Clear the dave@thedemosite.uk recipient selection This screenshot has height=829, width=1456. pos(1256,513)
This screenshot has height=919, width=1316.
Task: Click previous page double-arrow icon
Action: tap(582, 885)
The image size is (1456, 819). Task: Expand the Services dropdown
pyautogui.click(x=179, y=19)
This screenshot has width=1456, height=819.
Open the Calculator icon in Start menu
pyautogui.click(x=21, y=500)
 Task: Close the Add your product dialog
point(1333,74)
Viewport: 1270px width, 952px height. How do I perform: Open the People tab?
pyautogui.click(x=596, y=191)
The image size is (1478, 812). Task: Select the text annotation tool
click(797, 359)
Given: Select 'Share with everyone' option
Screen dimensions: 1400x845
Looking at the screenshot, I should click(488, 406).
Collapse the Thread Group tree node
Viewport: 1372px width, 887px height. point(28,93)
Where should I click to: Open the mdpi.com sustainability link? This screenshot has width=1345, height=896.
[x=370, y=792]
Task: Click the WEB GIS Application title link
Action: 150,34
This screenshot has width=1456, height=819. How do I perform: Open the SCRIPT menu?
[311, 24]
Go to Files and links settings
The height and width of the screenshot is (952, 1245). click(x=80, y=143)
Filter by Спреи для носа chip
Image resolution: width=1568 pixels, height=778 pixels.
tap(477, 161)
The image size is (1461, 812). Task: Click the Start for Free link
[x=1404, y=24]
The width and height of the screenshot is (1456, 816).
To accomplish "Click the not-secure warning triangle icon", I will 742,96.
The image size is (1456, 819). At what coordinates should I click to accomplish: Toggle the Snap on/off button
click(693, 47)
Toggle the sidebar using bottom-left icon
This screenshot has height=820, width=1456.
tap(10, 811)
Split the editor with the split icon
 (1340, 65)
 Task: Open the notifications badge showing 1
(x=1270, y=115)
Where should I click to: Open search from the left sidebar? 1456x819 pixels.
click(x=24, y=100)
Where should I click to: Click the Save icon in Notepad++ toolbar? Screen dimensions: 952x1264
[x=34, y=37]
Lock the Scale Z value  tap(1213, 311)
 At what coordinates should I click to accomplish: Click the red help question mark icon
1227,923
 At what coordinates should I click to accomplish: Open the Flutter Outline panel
::::::::
> [What to work on]:
Please write out the lines that run from the one with "At what coordinates should I click to accomplish: Click" to the end of the records, both included, exactly as they appear.

> [Task output]:
 At what coordinates should I click to accomplish: Click the red help question mark icon
1227,923
 At what coordinates should I click to accomplish: Open the Flutter Outline panel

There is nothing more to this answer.